[Saved data entries]
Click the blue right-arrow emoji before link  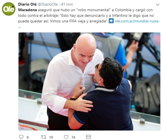[111, 21]
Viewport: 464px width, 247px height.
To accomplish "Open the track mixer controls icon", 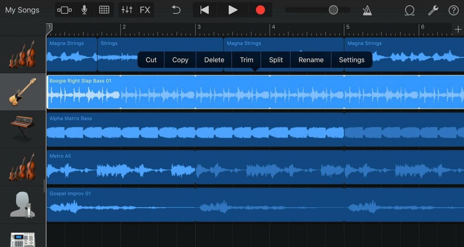I will 127,10.
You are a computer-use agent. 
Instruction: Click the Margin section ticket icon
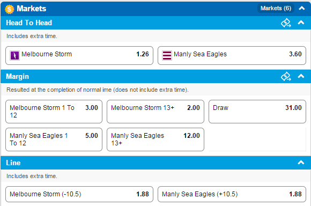(286, 76)
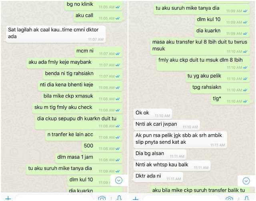Tap the 'Dktr ada ni' message
This screenshot has width=256, height=201.
pyautogui.click(x=158, y=177)
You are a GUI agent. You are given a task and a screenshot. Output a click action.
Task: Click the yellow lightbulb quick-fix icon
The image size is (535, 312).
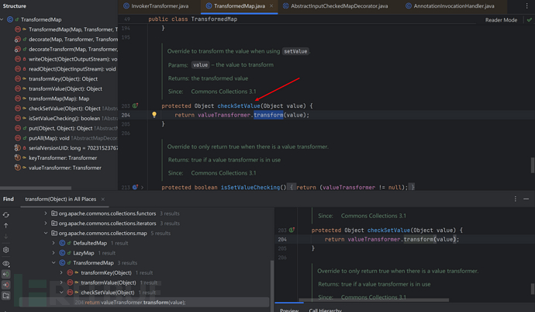[154, 115]
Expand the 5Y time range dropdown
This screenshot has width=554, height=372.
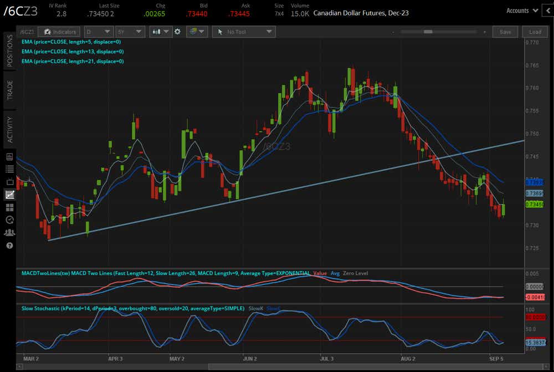pos(131,32)
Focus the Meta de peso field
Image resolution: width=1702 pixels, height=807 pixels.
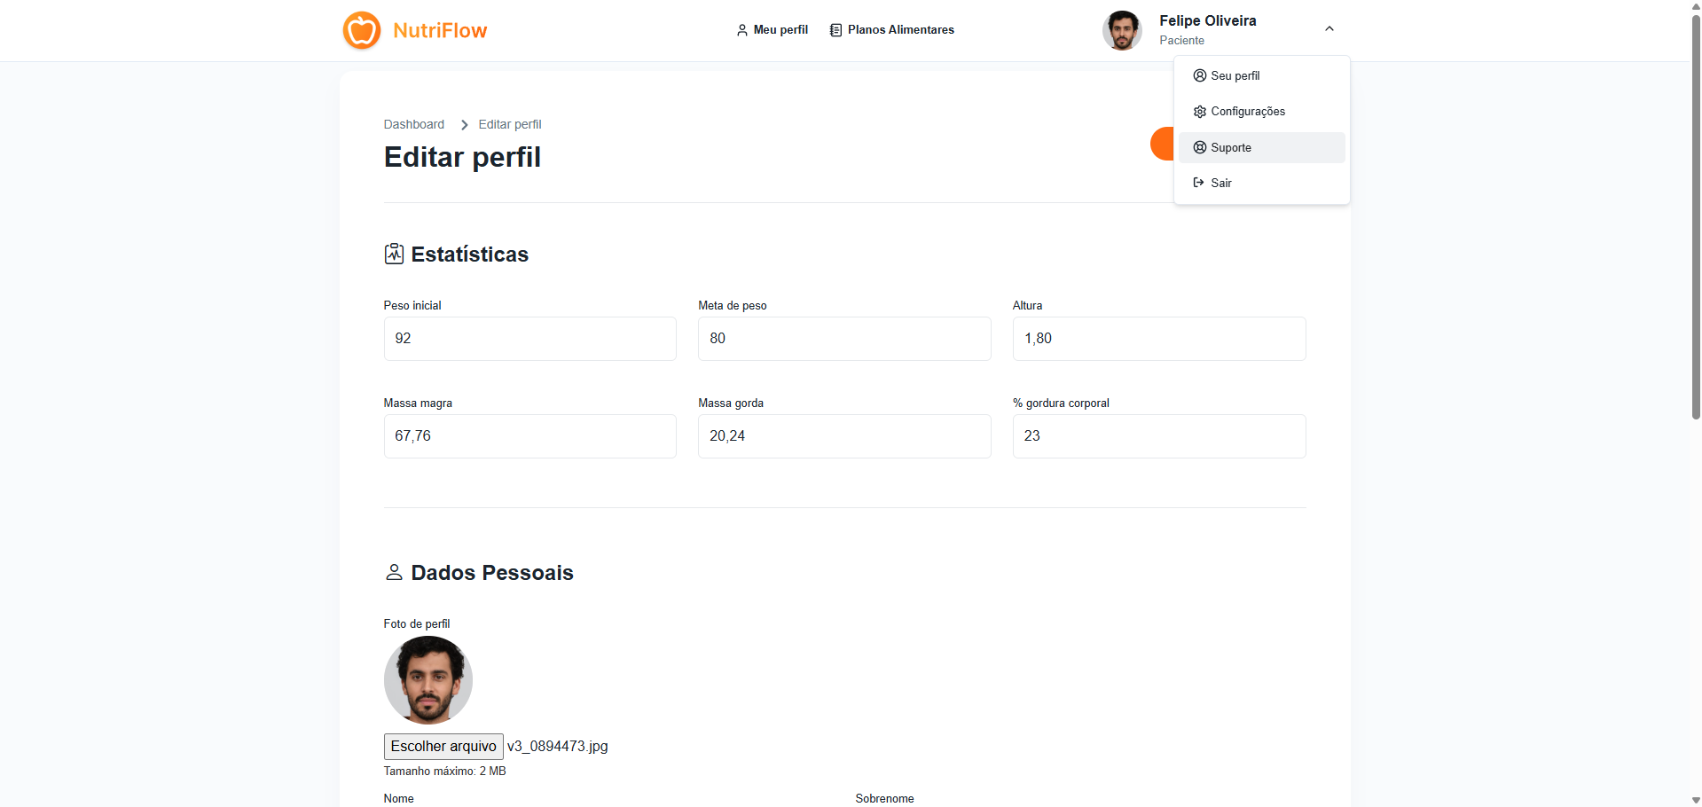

* _DESCRIPTION OF THE TASK_: Where does the string "agent" appear in the records above? Return every line that holds it.

* _ANSWER SECTION_:
You are a computer-use agent. 
You are a GUI agent. You are given a task and a screenshot. Output a click action.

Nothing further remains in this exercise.